Return verbatim the lines that run from the one holding "Expand the 'Метки' tree node" to the end of the listing, both ends included, without the pictures.

* * * * *

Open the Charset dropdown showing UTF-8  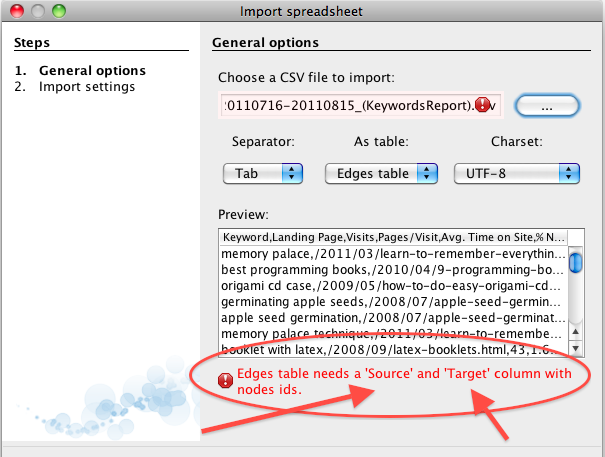coord(517,173)
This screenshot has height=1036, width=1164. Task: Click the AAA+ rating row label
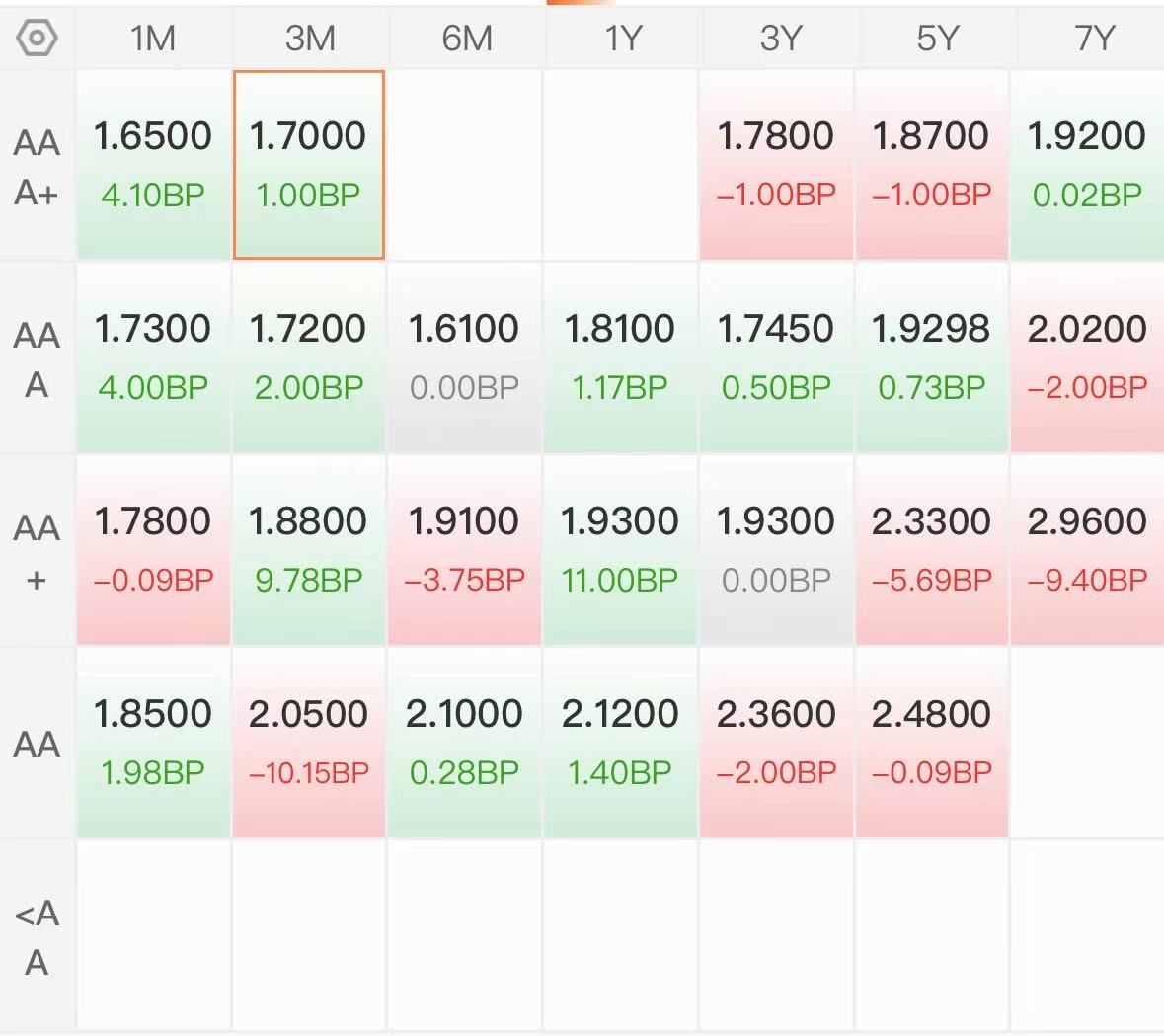tap(37, 166)
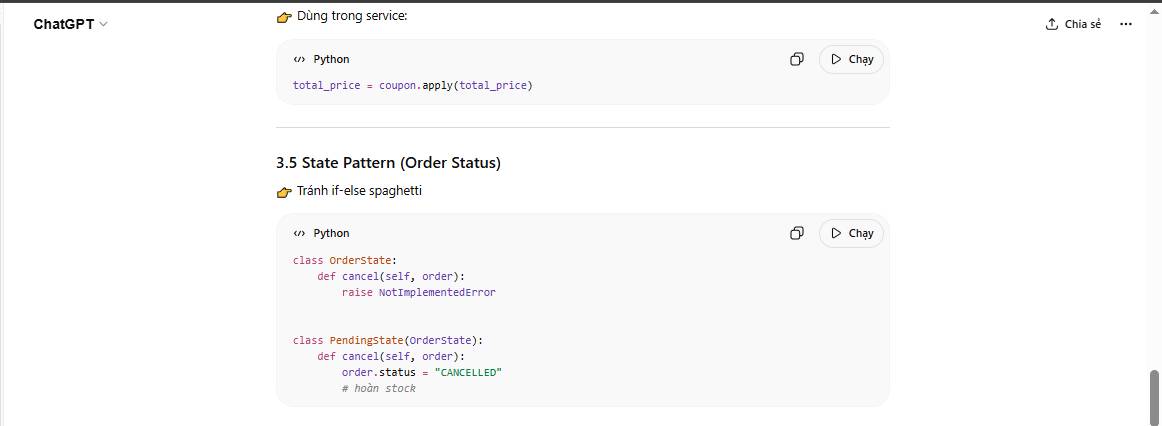This screenshot has width=1162, height=426.
Task: Copy the OrderState code block
Action: point(797,233)
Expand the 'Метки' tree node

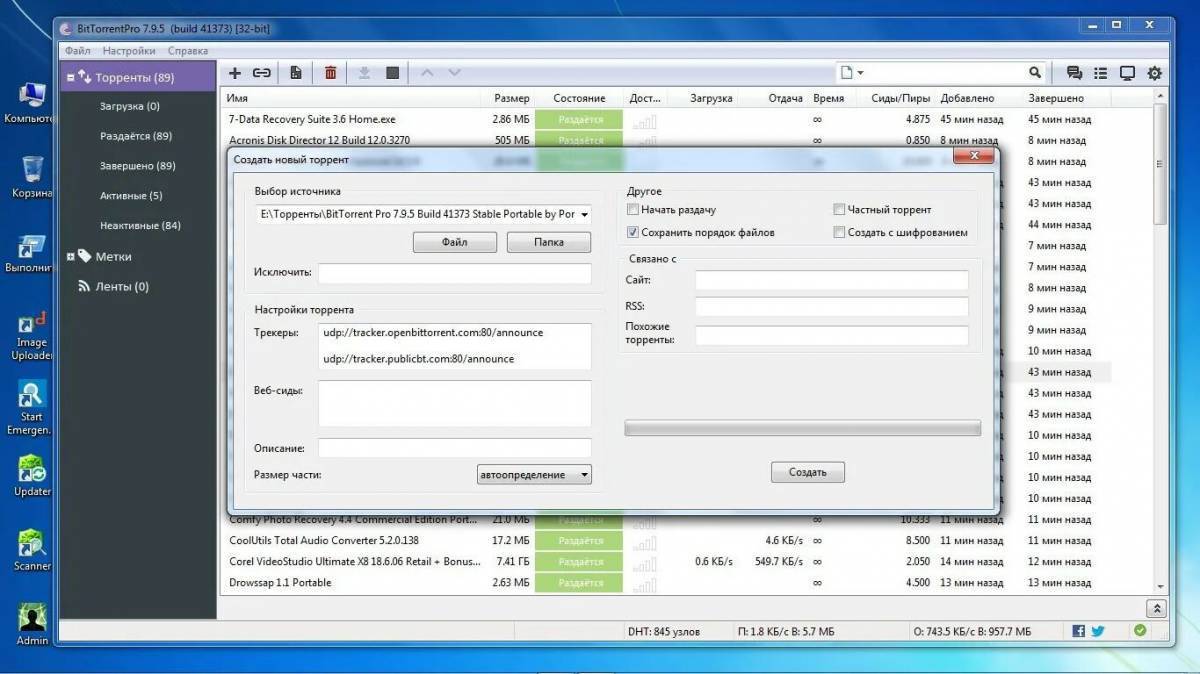pyautogui.click(x=71, y=257)
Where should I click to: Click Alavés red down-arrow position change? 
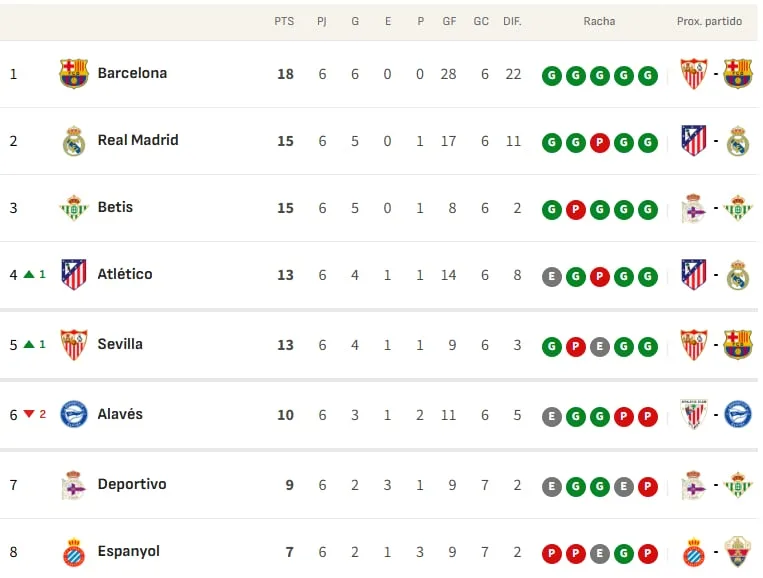29,414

* * * * *

[Output below]
Expand the 'Метки' tree node

pyautogui.click(x=71, y=257)
Where should I click to: Click Alavés red down-arrow position change? 
29,414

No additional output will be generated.